◆ How to complete this task:
Filter the entries that follow, copying every line in which the word "agent" appears.

◆ Material supplied:
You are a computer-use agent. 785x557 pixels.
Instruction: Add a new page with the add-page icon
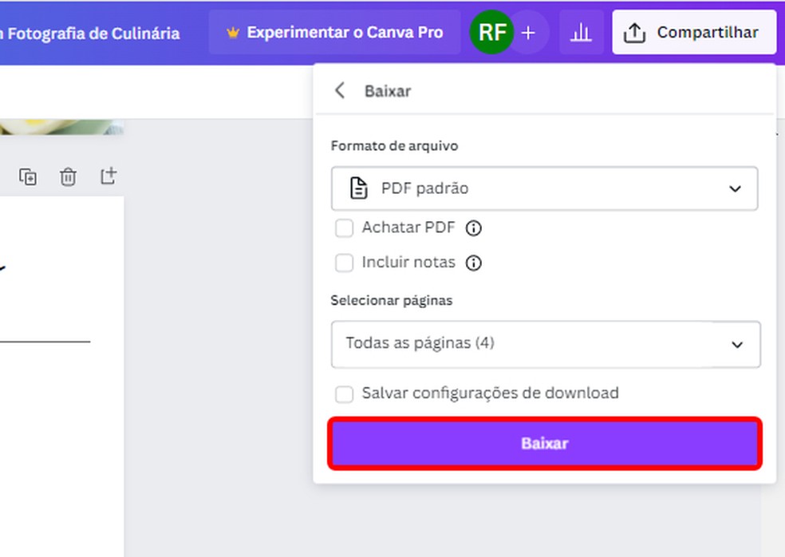(x=109, y=177)

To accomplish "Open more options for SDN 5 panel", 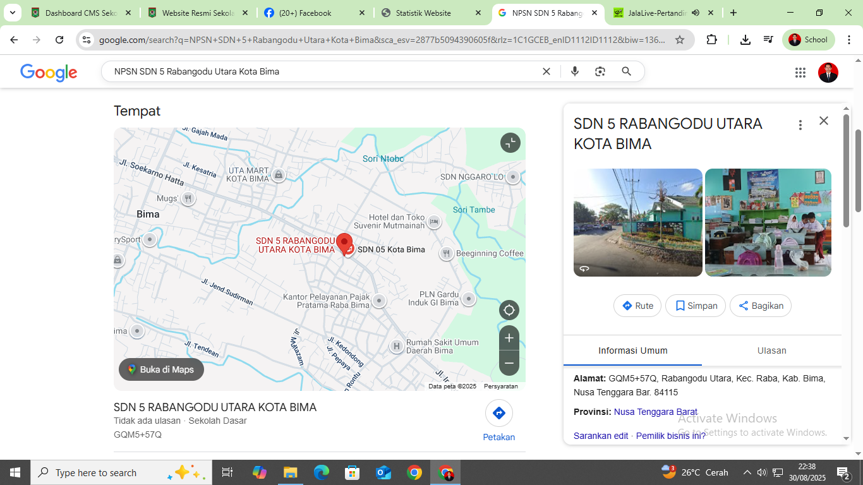I will 800,125.
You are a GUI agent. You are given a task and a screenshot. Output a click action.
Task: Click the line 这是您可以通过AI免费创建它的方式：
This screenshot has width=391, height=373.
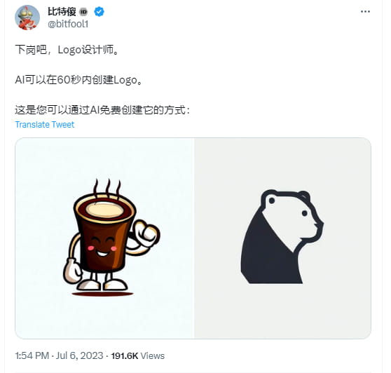click(102, 110)
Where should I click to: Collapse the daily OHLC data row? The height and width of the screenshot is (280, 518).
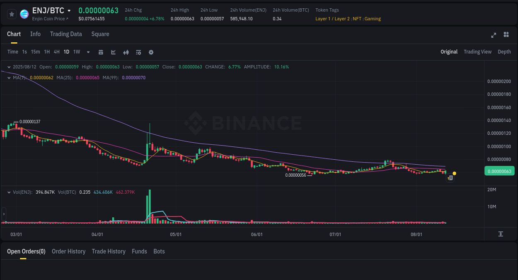(9, 67)
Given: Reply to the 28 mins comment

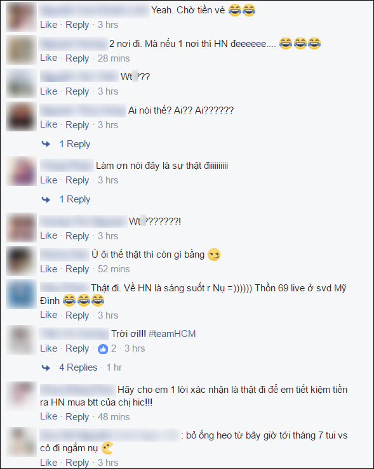Looking at the screenshot, I should 77,58.
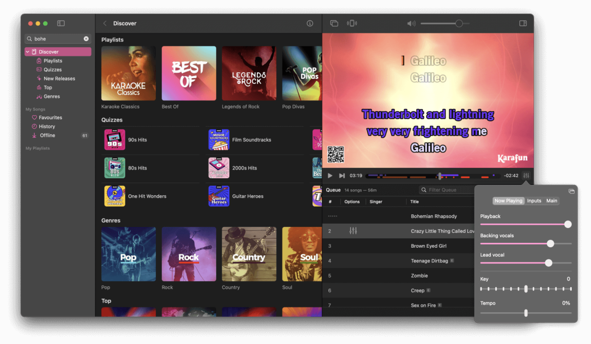Mute audio using the speaker icon
This screenshot has width=591, height=344.
[x=411, y=24]
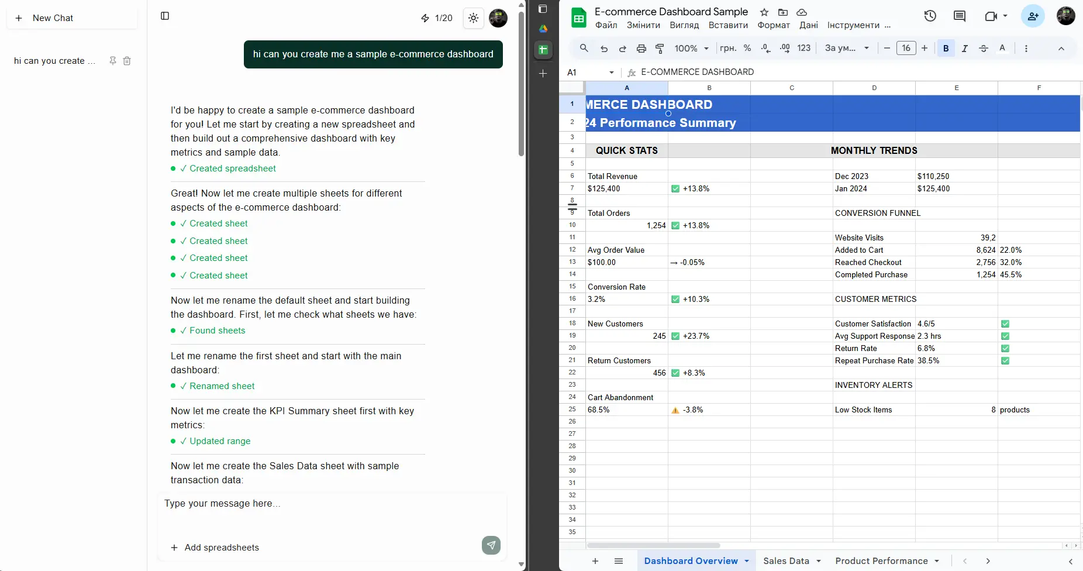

◆ Task response:
You are a computer-use agent. 785x557 pixels.
You are a GUI agent. You are given a task and a screenshot. Output a click action.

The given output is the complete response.